*EXERCISE OBJECTIVE*:
Go through the following data and transcribe exactly the stretch of lines from the one holding "The width and height of the screenshot is (1270, 952)." to the one holding "Task: Open page 9 thumbnail", both included.

*DATA SHOWN*:
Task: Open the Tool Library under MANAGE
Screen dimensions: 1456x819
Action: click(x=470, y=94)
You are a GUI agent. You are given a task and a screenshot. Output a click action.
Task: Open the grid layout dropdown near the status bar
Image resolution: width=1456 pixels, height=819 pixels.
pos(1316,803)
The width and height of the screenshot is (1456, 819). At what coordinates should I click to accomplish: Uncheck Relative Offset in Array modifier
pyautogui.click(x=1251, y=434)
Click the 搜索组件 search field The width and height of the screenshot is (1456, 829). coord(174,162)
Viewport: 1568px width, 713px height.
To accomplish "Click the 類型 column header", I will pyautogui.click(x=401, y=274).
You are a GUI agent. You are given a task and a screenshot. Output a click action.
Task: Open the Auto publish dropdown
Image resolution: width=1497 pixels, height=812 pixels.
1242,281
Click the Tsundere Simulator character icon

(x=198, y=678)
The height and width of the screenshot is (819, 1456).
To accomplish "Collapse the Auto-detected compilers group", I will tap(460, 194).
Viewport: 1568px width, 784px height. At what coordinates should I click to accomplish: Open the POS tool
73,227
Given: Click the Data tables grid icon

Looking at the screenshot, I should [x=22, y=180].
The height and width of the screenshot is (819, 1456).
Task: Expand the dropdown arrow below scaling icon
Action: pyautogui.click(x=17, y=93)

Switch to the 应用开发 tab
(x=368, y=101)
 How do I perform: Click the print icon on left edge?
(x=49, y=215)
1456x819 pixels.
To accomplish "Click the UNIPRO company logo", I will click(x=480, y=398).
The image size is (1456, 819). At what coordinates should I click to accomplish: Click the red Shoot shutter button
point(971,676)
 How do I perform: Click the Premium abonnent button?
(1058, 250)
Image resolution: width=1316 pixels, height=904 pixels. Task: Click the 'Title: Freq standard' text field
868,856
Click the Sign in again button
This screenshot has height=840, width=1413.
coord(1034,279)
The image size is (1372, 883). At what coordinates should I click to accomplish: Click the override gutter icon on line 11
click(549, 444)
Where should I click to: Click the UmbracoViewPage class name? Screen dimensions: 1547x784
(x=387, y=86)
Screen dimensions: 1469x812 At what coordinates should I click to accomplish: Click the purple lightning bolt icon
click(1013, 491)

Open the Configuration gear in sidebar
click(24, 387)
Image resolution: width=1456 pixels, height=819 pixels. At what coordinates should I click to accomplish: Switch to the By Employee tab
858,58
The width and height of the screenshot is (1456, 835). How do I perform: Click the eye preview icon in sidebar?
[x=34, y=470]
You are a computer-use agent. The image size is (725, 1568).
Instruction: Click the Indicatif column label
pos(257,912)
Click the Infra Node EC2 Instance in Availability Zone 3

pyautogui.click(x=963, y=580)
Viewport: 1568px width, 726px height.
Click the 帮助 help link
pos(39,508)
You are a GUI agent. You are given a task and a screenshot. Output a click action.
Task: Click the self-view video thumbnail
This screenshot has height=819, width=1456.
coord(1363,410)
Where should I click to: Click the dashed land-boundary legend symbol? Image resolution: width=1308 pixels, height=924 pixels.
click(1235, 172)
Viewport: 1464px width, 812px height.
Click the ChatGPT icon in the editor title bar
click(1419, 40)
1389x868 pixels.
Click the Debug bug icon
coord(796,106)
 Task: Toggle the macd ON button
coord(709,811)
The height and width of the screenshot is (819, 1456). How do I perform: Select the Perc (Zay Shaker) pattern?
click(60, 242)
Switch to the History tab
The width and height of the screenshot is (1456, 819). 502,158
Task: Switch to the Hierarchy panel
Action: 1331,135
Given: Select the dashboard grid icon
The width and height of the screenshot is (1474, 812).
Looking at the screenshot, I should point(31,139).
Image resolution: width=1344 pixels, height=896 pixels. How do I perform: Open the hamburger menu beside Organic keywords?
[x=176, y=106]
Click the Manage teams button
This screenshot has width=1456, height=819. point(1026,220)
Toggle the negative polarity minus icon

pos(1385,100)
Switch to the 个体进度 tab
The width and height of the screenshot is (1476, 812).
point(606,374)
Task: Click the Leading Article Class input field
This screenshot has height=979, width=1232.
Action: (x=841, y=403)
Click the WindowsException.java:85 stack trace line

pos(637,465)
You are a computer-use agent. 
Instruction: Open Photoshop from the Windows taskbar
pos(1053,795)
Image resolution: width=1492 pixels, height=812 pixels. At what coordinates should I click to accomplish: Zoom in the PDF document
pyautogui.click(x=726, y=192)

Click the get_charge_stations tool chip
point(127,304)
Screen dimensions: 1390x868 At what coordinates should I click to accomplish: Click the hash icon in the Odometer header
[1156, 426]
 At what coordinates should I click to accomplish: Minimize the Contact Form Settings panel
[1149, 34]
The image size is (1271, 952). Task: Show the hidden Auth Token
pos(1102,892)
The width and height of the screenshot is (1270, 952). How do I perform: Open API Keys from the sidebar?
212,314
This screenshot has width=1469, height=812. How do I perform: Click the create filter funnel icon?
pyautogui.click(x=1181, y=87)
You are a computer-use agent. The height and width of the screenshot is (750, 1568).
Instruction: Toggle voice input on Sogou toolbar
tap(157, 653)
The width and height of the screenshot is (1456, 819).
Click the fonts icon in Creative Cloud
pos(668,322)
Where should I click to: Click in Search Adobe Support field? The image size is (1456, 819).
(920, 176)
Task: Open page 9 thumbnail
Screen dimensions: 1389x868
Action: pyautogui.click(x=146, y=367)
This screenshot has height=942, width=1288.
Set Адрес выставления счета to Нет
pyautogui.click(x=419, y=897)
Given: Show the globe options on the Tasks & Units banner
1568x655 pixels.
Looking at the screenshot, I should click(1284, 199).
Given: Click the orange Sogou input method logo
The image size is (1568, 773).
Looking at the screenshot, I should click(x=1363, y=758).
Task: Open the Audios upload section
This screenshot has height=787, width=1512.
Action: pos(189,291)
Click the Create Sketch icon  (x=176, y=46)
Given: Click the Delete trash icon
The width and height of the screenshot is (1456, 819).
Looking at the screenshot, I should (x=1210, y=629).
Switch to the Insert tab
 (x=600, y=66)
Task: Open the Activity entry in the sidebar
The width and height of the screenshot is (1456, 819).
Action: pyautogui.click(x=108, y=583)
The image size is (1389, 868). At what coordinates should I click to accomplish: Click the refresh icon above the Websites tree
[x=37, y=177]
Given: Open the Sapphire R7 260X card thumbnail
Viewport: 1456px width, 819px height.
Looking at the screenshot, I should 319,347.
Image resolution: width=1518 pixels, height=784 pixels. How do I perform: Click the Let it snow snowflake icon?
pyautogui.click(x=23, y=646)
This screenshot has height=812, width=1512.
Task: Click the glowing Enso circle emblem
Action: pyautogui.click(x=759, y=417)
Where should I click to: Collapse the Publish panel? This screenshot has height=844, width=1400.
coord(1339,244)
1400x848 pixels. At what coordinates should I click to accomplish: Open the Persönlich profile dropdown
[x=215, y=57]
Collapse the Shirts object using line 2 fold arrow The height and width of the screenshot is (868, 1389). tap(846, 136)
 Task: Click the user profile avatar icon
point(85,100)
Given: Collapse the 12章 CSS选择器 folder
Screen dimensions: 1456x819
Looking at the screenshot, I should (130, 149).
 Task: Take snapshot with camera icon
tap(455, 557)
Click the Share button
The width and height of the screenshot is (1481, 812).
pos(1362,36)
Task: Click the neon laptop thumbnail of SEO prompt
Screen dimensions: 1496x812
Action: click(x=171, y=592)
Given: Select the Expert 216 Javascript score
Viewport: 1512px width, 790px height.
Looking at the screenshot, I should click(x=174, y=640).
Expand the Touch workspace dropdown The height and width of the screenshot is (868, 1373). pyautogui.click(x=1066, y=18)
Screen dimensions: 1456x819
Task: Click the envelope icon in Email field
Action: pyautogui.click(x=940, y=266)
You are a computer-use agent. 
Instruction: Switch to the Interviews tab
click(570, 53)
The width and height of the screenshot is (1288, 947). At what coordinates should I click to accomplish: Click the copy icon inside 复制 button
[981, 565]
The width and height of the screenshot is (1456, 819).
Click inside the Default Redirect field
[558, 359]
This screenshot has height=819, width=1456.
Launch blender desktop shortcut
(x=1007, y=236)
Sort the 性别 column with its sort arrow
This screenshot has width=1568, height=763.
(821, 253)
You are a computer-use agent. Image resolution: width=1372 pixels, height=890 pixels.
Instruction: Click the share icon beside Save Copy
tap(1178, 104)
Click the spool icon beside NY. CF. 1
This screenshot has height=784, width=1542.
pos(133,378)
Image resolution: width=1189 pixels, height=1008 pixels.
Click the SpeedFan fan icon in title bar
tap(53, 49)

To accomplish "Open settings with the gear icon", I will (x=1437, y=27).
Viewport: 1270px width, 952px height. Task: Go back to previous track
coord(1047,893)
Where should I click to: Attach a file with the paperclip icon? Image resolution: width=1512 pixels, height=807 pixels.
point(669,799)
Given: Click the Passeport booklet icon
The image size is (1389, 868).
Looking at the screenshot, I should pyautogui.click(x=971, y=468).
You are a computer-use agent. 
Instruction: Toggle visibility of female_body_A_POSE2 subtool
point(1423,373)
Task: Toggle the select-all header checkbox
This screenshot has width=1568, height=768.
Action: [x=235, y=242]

*EXERCISE RESULT*:
The width and height of the screenshot is (1270, 952). How do I perform: Open API Keys from the sidebar?
212,314
This screenshot has width=1469, height=812. How do I perform: Click the create filter funnel icon?
pyautogui.click(x=1181, y=87)
You are a computer-use agent. The height and width of the screenshot is (750, 1568).
Instruction: Toggle voice input on Sogou toolbar
tap(157, 653)
The width and height of the screenshot is (1456, 819).
Click the fonts icon in Creative Cloud
pos(668,322)
Where should I click to: Click in Search Adobe Support field? The image size is (1456, 819).
(920, 176)
Task: Open page 9 thumbnail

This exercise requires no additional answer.